Wednesday 9 October 2013

About a Bird


The bird is behind the crabapple, to the right of the spruce.

The spruce is sparse of needles and grows crookedly.
Not enough light,
not enough space.
*******



This summer a nest fell from the maple. 

A wonder.

I brought it inside to admire. 
I put it in under a dome of glass.
It became a dead thing
in a museum.
I did that.

I found the bird after lunch, also dead.



*****

The light in autumn is false.
It comes at a slant and casts long shadows that weren’t there in summer.
It makes mirrors of windows.

Birds fly into windows.

These are facts I tell myself.

*****

I dig the hole in the back garden,
behind the crabapple, to the right of the spruce, 
near another bird I buried long ago,
and a baby rabbit found by the back gate in the spring.

*****


The nest is small.
A strip of birch bark spirals down from its tangle of grey twigs.
When I bring it outside, the breeze takes up the strand like a prayer flag.

I lift the bird.
I want to hurry
but I make myself slow.
I feel the still breast.
No frightened, fluttering heart.
I feel the soft yet solid body.
Its oval shape fills my cupped palm. 
I feel its mass.

I look for wounds,
such as a cat might make.
Or a window. 

No blood. One leg awkwardly bent.

What does it mean?

I rest the body into the nest.

The bird would not have lain so.
It would have sat up, tiny legs tucked under its white tummy.

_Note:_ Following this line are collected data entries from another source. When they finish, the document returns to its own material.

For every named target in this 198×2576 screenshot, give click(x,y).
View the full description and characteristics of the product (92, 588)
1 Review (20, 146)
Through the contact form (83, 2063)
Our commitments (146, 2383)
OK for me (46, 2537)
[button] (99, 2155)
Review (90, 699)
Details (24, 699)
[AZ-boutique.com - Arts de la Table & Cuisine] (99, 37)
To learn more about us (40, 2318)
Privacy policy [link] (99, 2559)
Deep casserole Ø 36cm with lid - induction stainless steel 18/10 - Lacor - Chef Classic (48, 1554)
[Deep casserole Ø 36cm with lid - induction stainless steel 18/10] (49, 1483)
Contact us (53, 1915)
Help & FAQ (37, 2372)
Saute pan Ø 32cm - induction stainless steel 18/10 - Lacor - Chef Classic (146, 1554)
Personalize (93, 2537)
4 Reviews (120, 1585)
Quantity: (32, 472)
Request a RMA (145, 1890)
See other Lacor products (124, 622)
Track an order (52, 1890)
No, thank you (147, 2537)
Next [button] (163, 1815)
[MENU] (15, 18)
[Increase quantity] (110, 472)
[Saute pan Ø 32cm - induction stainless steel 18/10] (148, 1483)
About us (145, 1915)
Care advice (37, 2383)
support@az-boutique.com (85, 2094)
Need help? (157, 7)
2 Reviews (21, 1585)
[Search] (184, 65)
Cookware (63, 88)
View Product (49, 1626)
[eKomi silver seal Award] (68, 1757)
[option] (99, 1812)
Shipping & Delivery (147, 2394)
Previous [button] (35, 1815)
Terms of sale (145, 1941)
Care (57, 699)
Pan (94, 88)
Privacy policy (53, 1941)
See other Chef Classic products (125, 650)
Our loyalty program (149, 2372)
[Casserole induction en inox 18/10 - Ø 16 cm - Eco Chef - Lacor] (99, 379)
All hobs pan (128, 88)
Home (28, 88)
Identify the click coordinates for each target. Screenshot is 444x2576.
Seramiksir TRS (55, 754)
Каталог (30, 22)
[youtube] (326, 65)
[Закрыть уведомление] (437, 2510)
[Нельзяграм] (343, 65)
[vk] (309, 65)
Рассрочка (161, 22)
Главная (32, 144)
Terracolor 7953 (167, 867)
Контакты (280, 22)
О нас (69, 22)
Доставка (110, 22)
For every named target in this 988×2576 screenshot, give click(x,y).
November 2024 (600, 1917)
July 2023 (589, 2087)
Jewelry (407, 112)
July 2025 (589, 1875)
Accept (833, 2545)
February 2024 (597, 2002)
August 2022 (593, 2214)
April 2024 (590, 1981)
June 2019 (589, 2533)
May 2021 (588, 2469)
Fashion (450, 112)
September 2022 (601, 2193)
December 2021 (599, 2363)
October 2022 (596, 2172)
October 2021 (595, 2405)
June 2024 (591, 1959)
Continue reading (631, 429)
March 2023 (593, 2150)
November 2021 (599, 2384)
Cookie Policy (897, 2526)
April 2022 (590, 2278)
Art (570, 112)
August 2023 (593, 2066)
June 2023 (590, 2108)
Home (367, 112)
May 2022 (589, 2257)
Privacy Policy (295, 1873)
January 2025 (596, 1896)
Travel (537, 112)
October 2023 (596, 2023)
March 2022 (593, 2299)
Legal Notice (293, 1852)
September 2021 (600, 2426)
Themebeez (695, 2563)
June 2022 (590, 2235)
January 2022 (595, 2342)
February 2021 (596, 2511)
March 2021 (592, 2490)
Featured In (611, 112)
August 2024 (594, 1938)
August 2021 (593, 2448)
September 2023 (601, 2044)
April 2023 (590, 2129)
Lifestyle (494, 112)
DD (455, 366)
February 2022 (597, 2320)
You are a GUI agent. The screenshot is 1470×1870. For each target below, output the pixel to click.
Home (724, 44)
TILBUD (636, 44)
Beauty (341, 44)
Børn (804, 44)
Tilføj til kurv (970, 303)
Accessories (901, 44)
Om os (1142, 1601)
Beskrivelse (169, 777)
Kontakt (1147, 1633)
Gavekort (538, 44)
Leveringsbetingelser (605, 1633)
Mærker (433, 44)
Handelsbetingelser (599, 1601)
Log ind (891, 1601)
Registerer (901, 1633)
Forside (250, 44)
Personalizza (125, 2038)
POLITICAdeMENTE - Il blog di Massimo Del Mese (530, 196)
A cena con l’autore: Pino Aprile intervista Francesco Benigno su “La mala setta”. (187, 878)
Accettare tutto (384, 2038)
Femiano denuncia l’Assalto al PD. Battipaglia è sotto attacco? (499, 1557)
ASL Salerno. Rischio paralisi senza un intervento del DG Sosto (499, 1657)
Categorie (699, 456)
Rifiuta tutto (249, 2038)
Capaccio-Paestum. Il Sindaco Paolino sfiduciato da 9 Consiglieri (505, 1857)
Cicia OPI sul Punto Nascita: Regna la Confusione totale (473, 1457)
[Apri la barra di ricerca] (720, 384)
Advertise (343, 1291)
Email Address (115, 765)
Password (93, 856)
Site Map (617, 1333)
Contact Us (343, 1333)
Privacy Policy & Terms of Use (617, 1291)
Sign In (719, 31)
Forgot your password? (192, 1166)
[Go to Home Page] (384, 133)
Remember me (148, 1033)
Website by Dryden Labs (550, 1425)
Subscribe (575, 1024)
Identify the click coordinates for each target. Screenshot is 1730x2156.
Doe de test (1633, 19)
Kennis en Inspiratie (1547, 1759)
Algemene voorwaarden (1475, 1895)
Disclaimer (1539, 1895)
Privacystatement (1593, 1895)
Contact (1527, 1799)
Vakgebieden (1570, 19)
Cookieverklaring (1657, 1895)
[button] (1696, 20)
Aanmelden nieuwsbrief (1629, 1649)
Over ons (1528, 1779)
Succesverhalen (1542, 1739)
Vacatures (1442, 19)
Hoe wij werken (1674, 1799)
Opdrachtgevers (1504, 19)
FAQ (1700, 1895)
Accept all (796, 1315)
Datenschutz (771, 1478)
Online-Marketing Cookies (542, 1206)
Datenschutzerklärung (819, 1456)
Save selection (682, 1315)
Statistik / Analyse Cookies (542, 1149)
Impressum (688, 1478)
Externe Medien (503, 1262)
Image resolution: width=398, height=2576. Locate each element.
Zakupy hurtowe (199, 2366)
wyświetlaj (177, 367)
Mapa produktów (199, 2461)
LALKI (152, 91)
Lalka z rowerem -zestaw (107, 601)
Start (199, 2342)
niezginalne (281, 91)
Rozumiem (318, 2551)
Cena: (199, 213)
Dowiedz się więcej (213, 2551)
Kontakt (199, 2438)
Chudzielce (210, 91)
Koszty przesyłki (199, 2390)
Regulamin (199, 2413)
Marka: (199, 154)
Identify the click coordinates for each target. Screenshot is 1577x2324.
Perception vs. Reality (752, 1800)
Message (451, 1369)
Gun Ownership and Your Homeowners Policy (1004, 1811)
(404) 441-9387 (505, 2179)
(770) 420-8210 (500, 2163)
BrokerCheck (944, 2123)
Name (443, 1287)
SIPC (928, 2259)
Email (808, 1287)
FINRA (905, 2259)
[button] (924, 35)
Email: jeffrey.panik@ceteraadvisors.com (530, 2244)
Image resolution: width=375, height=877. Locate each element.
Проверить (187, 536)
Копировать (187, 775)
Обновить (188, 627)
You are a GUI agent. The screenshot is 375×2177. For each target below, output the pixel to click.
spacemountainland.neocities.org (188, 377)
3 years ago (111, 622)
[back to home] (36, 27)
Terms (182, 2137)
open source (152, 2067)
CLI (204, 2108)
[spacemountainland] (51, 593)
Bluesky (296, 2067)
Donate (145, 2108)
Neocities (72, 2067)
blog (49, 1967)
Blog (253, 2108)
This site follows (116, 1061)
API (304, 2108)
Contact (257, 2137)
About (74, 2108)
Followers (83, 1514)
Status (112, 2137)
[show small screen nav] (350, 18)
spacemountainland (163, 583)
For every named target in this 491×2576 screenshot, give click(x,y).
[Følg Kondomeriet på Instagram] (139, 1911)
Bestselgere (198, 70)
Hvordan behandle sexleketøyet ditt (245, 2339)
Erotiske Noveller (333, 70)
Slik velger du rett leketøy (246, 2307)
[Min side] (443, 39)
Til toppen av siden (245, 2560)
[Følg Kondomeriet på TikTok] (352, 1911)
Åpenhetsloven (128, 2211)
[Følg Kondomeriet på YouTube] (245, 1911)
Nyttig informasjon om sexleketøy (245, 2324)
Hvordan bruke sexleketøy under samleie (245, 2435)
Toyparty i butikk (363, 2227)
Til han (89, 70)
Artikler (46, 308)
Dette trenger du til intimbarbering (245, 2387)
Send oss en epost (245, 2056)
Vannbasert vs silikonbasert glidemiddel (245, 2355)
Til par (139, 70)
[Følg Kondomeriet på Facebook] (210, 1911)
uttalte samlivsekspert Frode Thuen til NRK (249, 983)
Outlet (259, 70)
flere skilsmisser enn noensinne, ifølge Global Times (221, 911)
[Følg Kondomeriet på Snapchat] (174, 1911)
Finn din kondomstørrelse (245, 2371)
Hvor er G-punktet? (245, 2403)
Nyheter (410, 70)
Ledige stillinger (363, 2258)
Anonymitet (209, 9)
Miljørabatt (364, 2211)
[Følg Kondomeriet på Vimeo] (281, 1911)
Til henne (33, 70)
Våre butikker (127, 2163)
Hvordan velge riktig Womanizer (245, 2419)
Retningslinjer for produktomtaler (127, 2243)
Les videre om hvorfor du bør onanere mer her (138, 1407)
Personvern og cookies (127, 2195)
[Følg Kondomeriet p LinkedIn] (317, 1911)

I place the nest into a brown bag.




I need to use the bag.

A temporary buffer between the elements.
Between earth and sky.
Between what flew through today’s cloudless dawn and what lies below.
Between wings that parted the wind and the gravity of a grave.
Do you see?

I put the bag into the hole. I do not pause.

I shovel on the displaced dirt.

The whole is covered.

I put the shovel away.
I walk into the house.
I wash my hands.

1 comment:

  1. The birds, yes, and also the bees. Every dew-drenched morning I go out back to take in the changes in the garden. The huge red & yellow flowers (will try for pic) are loved by the bees. For the past 3 days there have been bees unmoving or bees hardly moving on bright yellow flower-head. I take false relief when I see one actually fly by. I wish the others home to what I hope are warm hives but mostly I just watch. At dusk, I go out again.